Aakash IPO coming next year: Byju's
Bought for $1 billion in 2021, Aakash will hit the IPO street next year. What remains unclear is the much-delayed financial results of Byju's, which has been recently in the news for a valuation markdown from $22 billion to $8.4 billion
Byju’s has announced the initial public offering (IPO) plans of educational institute Aakash Education Services, its costliest acquisition, which also happens to be the biggest revenue spinner for the embattled edtech major that was recently in the news for a valuation markdown by BlackRock, one of its backers. Aakash, underlines the media release announcing the IPO plans, has clocked a three-fold increase in revenue over the last two years. “It’s on track to reach Rs4,000 crore with an EBITDA of Rs900 crore in FY24,” the release claimed.
The CEO, who happens to be one of the six founding members of Byju’s, told us what compelled the biggest edtech player to change the script. “The macro and micro environment has changed over the last year, and IPO of Byju’s won’t happen in the present situation,” he added. Aakash, he underlined, is profitable, and is a business which people and retail investors in the country understand and can relate to easily. “They appreciate this business. Aakash has legacy, trust and credibility of over 30 years,” said Mohit.

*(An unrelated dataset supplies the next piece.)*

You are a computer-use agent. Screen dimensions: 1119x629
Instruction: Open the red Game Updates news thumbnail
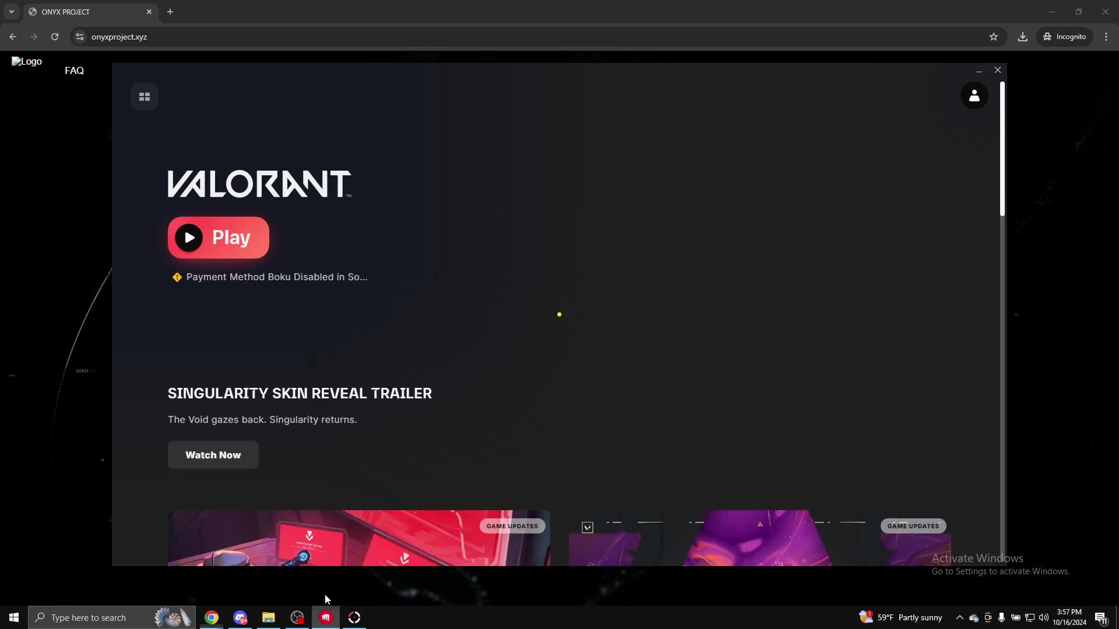point(358,538)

Analysts, industry watchers and funders tell us why Aakash makes more sense. First, the resurgence of offline education after the pandemic has taken the sheen off online teaching, which was the only mode of instruction during the peak of the Covid wave.
Also read: Aakash IPO: Is it a well-timed, smart move for Byju's?
“Everybody thought that online would kill offline,” says Anil Joshi, founder of Unicorn India Ventures, a venture fund backing early-stage startups. Consequently, brick and mortar coaching and teaching was written off. Interestingly, offline rebounded once schools and colleges opened up across the country, and a wave of edtech players started to struggle to find their feet in the old normal of offline world. Though the K12 wave started to ebb at an alarming pace, test prep segment—medical and engineering in particular—continued to boom in the online and offline world.
In April, US-based asset manager BlackRock, which owns under one percent stake in Byju’s, slashed the valuation by nearly 50 percent to $11.5 billion, and at the end of May, slashed it further to an estimated valuation of $8.4 billion. Last year, Prosus, the Netherlands-based technology investor, valued its 9.67 percent stake in Byju’s at $578 million at the end of the September-quarter.